:: DATA ROWS ::
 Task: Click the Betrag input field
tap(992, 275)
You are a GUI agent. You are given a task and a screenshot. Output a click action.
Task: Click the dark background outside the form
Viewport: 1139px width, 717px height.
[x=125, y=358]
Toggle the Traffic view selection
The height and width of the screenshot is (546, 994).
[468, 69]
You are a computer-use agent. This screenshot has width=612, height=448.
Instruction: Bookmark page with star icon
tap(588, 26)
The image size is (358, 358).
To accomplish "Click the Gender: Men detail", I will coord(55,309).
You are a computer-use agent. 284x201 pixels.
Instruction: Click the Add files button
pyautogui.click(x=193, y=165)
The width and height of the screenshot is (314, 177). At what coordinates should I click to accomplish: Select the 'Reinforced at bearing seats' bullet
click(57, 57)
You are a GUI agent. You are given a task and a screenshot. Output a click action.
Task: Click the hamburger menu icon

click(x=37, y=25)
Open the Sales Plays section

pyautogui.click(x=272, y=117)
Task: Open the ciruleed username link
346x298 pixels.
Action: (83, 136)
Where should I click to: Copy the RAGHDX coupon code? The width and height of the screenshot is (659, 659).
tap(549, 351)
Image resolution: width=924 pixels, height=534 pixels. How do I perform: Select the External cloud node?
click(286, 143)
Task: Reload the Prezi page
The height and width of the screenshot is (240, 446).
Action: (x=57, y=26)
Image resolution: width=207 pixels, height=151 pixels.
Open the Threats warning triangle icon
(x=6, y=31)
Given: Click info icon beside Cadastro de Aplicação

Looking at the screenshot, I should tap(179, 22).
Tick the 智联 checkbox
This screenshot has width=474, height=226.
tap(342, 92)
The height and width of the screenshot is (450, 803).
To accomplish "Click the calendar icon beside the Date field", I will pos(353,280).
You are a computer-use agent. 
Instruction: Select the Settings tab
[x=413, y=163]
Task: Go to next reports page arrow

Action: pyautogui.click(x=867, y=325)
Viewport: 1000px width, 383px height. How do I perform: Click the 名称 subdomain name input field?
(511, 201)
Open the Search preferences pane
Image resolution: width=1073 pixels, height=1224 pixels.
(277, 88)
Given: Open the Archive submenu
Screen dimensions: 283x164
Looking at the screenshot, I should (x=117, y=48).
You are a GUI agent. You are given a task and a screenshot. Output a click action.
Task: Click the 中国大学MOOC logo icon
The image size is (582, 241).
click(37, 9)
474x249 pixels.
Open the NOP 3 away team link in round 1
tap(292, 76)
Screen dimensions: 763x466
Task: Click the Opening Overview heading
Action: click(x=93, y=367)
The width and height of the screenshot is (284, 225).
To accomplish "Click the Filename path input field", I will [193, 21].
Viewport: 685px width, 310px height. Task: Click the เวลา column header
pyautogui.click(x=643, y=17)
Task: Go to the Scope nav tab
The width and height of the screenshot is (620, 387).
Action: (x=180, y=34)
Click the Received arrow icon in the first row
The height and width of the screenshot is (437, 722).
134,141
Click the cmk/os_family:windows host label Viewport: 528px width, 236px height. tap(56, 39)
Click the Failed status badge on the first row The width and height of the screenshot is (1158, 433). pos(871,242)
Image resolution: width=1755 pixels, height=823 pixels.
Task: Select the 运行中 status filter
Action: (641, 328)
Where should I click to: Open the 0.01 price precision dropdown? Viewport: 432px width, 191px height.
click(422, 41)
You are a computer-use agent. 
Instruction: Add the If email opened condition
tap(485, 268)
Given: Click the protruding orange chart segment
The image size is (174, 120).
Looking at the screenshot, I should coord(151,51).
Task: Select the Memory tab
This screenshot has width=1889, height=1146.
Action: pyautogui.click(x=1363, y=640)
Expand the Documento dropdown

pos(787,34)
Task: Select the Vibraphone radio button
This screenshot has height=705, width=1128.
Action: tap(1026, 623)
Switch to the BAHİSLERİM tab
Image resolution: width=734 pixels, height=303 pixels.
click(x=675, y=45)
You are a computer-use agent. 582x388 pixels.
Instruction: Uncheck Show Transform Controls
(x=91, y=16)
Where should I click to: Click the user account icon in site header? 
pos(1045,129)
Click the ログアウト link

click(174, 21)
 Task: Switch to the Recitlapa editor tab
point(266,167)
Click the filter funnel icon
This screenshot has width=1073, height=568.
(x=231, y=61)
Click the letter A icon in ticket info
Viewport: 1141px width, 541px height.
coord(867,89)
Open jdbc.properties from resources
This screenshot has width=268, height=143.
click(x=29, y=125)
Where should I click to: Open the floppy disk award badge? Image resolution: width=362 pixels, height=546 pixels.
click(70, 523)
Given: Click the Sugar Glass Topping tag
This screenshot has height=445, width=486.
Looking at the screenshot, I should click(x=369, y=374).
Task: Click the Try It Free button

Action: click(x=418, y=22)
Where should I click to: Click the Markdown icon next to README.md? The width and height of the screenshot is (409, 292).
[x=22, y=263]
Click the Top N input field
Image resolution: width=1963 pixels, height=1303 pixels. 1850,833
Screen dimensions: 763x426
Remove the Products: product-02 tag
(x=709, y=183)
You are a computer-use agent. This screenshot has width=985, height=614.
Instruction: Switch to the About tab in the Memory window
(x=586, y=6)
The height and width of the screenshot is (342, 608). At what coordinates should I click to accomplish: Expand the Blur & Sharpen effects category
:::
-- WORK INSTRUCTIONS --
Please return every one of the records above, line for line, with nothing changed.

-- OUTPUT OF THE EXERCISE --
 Task: Click the Betrag input field
tap(992, 275)
You are a GUI agent. You are given a task and a screenshot. Output a click action.
Task: Click the dark background outside the form
Viewport: 1139px width, 717px height.
[x=125, y=358]
Toggle the Traffic view selection
The height and width of the screenshot is (546, 994).
[468, 69]
You are a computer-use agent. This screenshot has width=612, height=448.
Instruction: Bookmark page with star icon
tap(588, 26)
The image size is (358, 358).
To accomplish "Click the Gender: Men detail", I will coord(55,309).
You are a computer-use agent. 284x201 pixels.
Instruction: Click the Add files button
pyautogui.click(x=193, y=165)
The width and height of the screenshot is (314, 177). At what coordinates should I click to accomplish: Select the 'Reinforced at bearing seats' bullet
click(57, 57)
You are a GUI agent. You are given a task and a screenshot. Output a click action.
Task: Click the hamburger menu icon

click(x=37, y=25)
Open the Sales Plays section

pyautogui.click(x=272, y=117)
Task: Open the ciruleed username link
346x298 pixels.
Action: (83, 136)
Where should I click to: Copy the RAGHDX coupon code? The width and height of the screenshot is (659, 659).
tap(549, 351)
Image resolution: width=924 pixels, height=534 pixels. How do I perform: Select the External cloud node?
click(286, 143)
Task: Reload the Prezi page
The height and width of the screenshot is (240, 446).
Action: (x=57, y=26)
Image resolution: width=207 pixels, height=151 pixels.
Open the Threats warning triangle icon
(x=6, y=31)
Given: Click info icon beside Cadastro de Aplicação

Looking at the screenshot, I should tap(179, 22).
Tick the 智联 checkbox
This screenshot has width=474, height=226.
tap(342, 92)
The height and width of the screenshot is (450, 803).
To accomplish "Click the calendar icon beside the Date field", I will pos(353,280).
You are a computer-use agent. 
Instruction: Select the Settings tab
[x=413, y=163]
Task: Go to next reports page arrow

Action: pyautogui.click(x=867, y=325)
Viewport: 1000px width, 383px height. How do I perform: Click the 名称 subdomain name input field?
(511, 201)
Open the Search preferences pane
Image resolution: width=1073 pixels, height=1224 pixels.
(277, 88)
Given: Open the Archive submenu
Screen dimensions: 283x164
Looking at the screenshot, I should (x=117, y=48).
You are a GUI agent. You are given a task and a screenshot. Output a click action.
Task: Click the 中国大学MOOC logo icon
The image size is (582, 241).
click(37, 9)
474x249 pixels.
Open the NOP 3 away team link in round 1
tap(292, 76)
Screen dimensions: 763x466
Task: Click the Opening Overview heading
Action: click(x=93, y=367)
The width and height of the screenshot is (284, 225).
To accomplish "Click the Filename path input field", I will [193, 21].
Viewport: 685px width, 310px height. Task: Click the เวลา column header
pyautogui.click(x=643, y=17)
Task: Go to the Scope nav tab
The width and height of the screenshot is (620, 387).
Action: (x=180, y=34)
Click the Received arrow icon in the first row
The height and width of the screenshot is (437, 722).
134,141
Click the cmk/os_family:windows host label Viewport: 528px width, 236px height. tap(56, 39)
Click the Failed status badge on the first row The width and height of the screenshot is (1158, 433). pos(871,242)
Image resolution: width=1755 pixels, height=823 pixels.
Task: Select the 运行中 status filter
Action: (641, 328)
Where should I click to: Open the 0.01 price precision dropdown? Viewport: 432px width, 191px height.
click(422, 41)
You are a computer-use agent. 
Instruction: Add the If email opened condition
tap(485, 268)
Given: Click the protruding orange chart segment
The image size is (174, 120).
Looking at the screenshot, I should coord(151,51).
Task: Select the Memory tab
This screenshot has width=1889, height=1146.
Action: pyautogui.click(x=1363, y=640)
Expand the Documento dropdown

pos(787,34)
Task: Select the Vibraphone radio button
This screenshot has height=705, width=1128.
Action: tap(1026, 623)
Switch to the BAHİSLERİM tab
Image resolution: width=734 pixels, height=303 pixels.
click(x=675, y=45)
You are a computer-use agent. 582x388 pixels.
Instruction: Uncheck Show Transform Controls
(x=91, y=16)
Where should I click to: Click the user account icon in site header? 
pos(1045,129)
Click the ログアウト link

click(174, 21)
 Task: Switch to the Recitlapa editor tab
point(266,167)
Click the filter funnel icon
This screenshot has width=1073, height=568.
(x=231, y=61)
Click the letter A icon in ticket info
Viewport: 1141px width, 541px height.
coord(867,89)
Open jdbc.properties from resources
This screenshot has width=268, height=143.
click(x=29, y=125)
Where should I click to: Open the floppy disk award badge? Image resolution: width=362 pixels, height=546 pixels.
click(70, 523)
Given: Click the Sugar Glass Topping tag
This screenshot has height=445, width=486.
Looking at the screenshot, I should click(x=369, y=374).
Task: Click the Try It Free button

Action: click(x=418, y=22)
Where should I click to: Click the Markdown icon next to README.md? The width and height of the screenshot is (409, 292).
[x=22, y=263]
Click the Top N input field
Image resolution: width=1963 pixels, height=1303 pixels. 1850,833
Screen dimensions: 763x426
Remove the Products: product-02 tag
(x=709, y=183)
You are a computer-use agent. This screenshot has width=985, height=614.
Instruction: Switch to the About tab in the Memory window
(x=586, y=6)
The height and width of the screenshot is (342, 608). At what coordinates should I click to accomplish: Expand the Blur & Sharpen effects category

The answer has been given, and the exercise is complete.